United States District Court, Middle District of Alabama
Sep 21, 2022
2:22-cv-506-RAH [WO] (M.D. Ala. Sep. 21, 2022)

Opinion

2:22-cv-506-RAH [WO]

09-21-2022

ALAN EUGENE MILLER, Plaintiff, v. JOHN Q. HAMM, Commissioner, Alabama Department of Corrections, et al., Defendants.


MEMORANDUM OPINION AND ORDER

R. AUSTIN HUFFAKER, JR. UNITED STATES DISTRICT JUDGE

I. INTRODUCTION

Plaintiff Alan Eugene Miller is a death row inmate in the custody of the Alabama Department of Corrections (ADOC) at Holman Correctional Facility (Holman). On August 22, 2022, Miller filed this lawsuit under 42 U.S.C. § 1983, asserting three causes of action against the Commissioner of the ADOC, the Warden of Holman, and the Alabama Attorney General (collectively, the State or Defendants), in their official capacities, for deprivation of his constitutional rights under the Eighth and Fourteenth Amendments to the United States Constitution. (Doc. 1.) Miller sought declaratory and injunctive relief.

Holman is the primary correctional facility for housing death row inmates in Alabama and is the only facility in the state that performs executions.

Prior to Miller filing this lawsuit, the Alabama Supreme Court scheduled Miller's execution for September 22, 2022. On September 19, 2022, this Court granted Miller's Motion for Preliminary Injunction (hereinafter, PI Order) and enjoined the Defendants and their agents from executing Miller “by any method other than nitrogen hypoxia until further order from this Court.” (Doc. 62 at 61.) When this Court entered its PI Order, it did not stay the injunction pending appeal.

On September 20, 2022, the State appealed the PI Order to the Eleventh Circuit Court of Appeals. (Doc. 63.) Later in the day, the State filed a Motion to Stay Pending Appeal in this Court, requesting a ruling by 12:00 p.m. CDT on September 21, 2022. (Doc. 67.) This matter is ripe for review.

For the following reasons, the State's Motion to Stay Pending Appeal is due to be denied.

II. JURISDICTION AND VENUE

The Court has original subject matter jurisdiction pursuant to 28 U.S.C. § 1331. Personal jurisdiction and venue are uncontested, and the Court concludes that venue properly lies in the Middle District of Alabama. See 28 U.S.C. § 1391.
* * * *
• _Problem set_
A - In the memorandum opinion, what date had the Alabama Supreme Court set for Miller's execution?
B - Update the stretch of the memorandum opinion from "Prior to Miller" through "ripe for review.", putting "Injunction Order" wherever "PI Order" appears.
* * * *
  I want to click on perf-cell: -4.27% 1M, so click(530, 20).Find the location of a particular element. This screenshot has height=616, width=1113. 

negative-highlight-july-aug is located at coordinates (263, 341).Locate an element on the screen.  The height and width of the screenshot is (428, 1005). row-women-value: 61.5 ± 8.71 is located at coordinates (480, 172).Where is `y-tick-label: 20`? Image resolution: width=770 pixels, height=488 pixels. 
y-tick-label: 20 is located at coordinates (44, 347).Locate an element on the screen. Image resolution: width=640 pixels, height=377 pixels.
* * * *
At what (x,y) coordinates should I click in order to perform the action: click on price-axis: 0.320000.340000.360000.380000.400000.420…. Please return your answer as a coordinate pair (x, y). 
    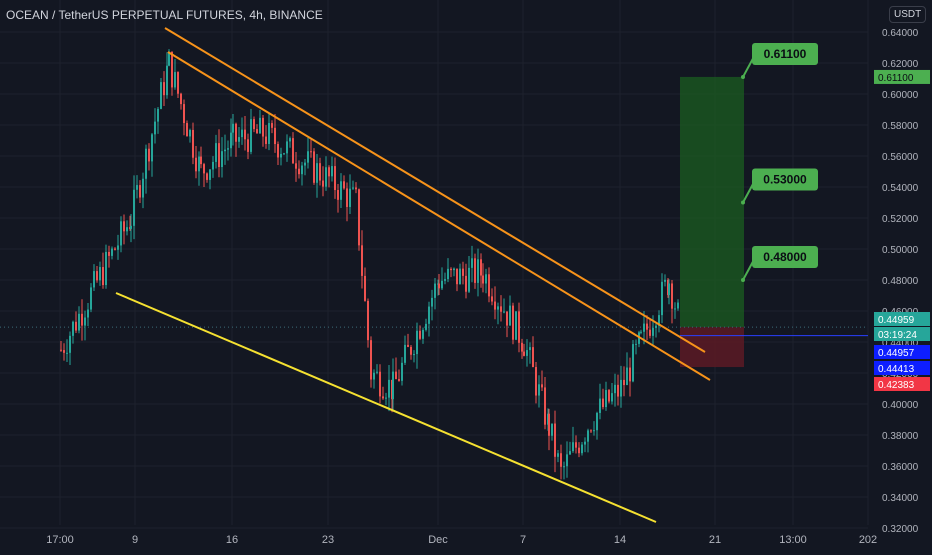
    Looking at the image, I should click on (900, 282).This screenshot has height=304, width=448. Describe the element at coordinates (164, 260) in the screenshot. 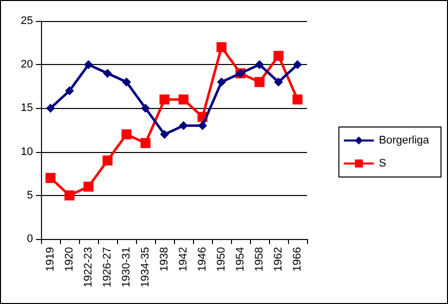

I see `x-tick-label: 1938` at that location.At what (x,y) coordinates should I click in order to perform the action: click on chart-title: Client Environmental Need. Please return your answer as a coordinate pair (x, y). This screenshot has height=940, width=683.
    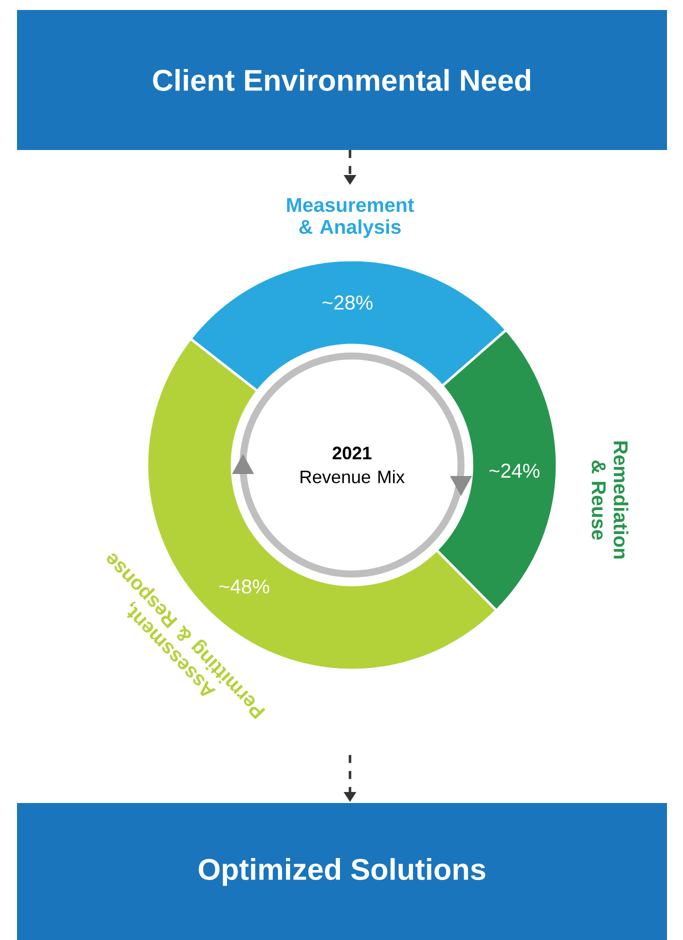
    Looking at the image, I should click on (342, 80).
* * * *
• _Task solutions_
A - September 22, 2022

B -
Prior to Miller filing this lawsuit, the Alabama Supreme Court scheduled Miller's execution for September 22, 2022. On September 19, 2022, this Court granted Miller's Motion for Preliminary Injunction (hereinafter, Injunction Order) and enjoined the Defendants and their agents from executing Miller “by any method other than nitrogen hypoxia until further order from this Court.” (Doc. 62 at 61.) When this Court entered its Injunction Order, it did not stay the injunction pending appeal.

On September 20, 2022, the State appealed the Injunction Order to the Eleventh Circuit Court of Appeals. (Doc. 63.) Later in the day, the State filed a Motion to Stay Pending Appeal in this Court, requesting a ruling by 12:00 p.m. CDT on September 21, 2022. (Doc. 67.) This matter is ripe for review.